Quitte à en faire une, autant bien la faire.
Le résultat ? Une bête de compétition : du poulet rôti maison, des tranches épaisses de chorizo grillé, du fromage São Jorge et une sauce fumée légèrement aillée. Une des poutines essentielles du Québec.
Feu, fumée, simplicité
La cuisine d’Alves repose sur une apparente simplicité. « C’est très simple », dit-il, avec cette nonchalance qu’on acquiert après des décennies de métier.
Le poulet est coupé en deux, mariné pendant 24 heures, puis grillé sur charbon pendant environ 40 minutes. « C’est une viande que tout le monde aime et qui est rapide à préparer. Quand Ma Poule Mouillée a ouvert en 2013, on avait plusieurs options sur le menu… mais avec le temps, on a remarqué que c’était surtout pour le poulet que notre quartier venait », explique Alves.

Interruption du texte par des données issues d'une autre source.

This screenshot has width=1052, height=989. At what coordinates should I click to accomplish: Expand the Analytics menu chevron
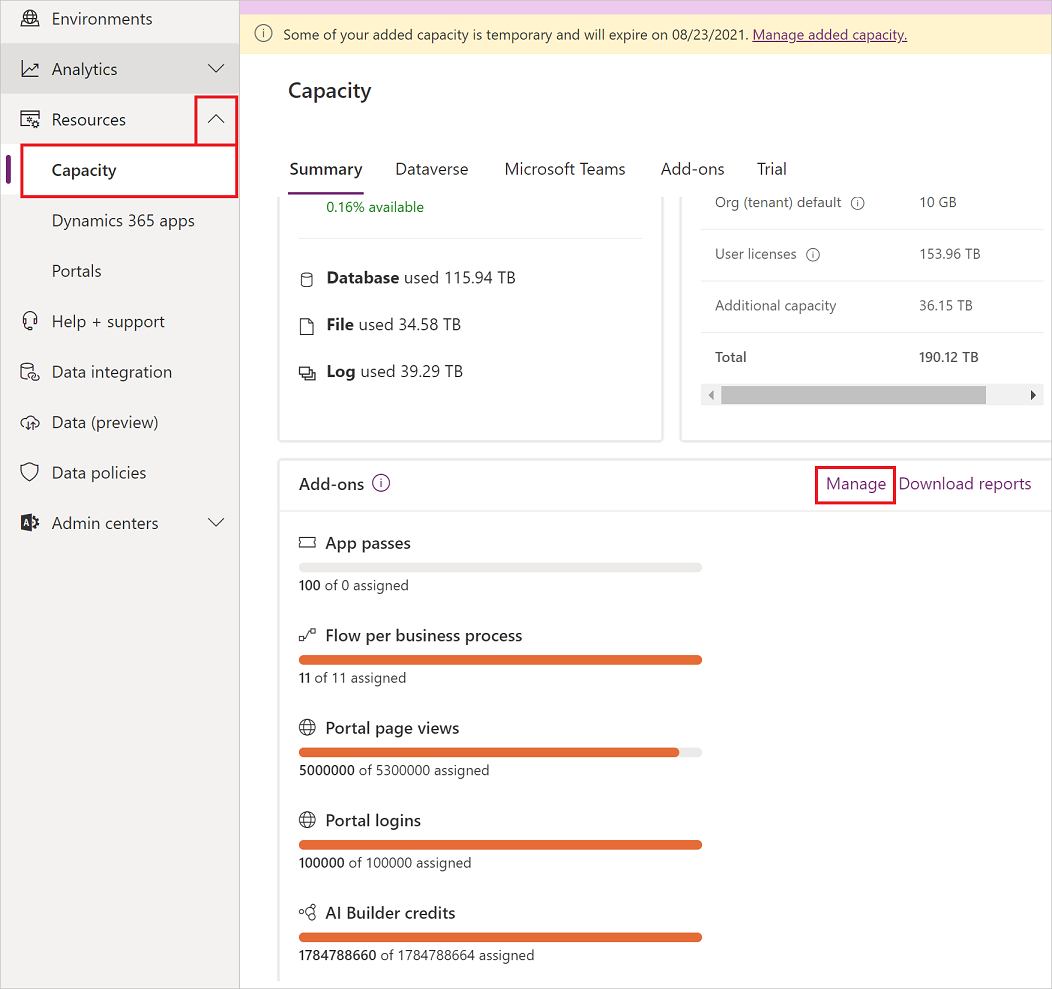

Photograph: Audrey-Ève Beauchamp / @audreyeve.beauchamp
À chaque commande, le poulet est découpé à la minute et badigeonné (littéralement, avec un pinceau) de sa célèbre sauce à base de piments piri piri—offerte en version douce ou épicée, même si pour vivre l’expérience complète, il n’y a qu’une seule bonne réponse.
C’est cette sauce qui fait la différence, insiste Alves. « On nous appelle même pour savoir si on peut la livrer », dit-il. Et quand les clients ne peuvent pas la recevoir chez eux, ils prennent volontiers la route pour venir la chercher.


Photograph: Audrey-Ève Beauchamp / @audreyeve.beauchamp
Un lieu hors du temps
Malgré une demande toujours grandissante, Ma Poule Mouillée est resté fidèle à son modèle de service au comptoir, rapide et efficace. « Je n’ai pas l’intention d’agrandir », confie Alves.
« Mon rêve est déjà réalisé, et c’est énormément de travail—heureusement que mes enfants et ma femme sont là pour m’aider. On est toujours sur place. »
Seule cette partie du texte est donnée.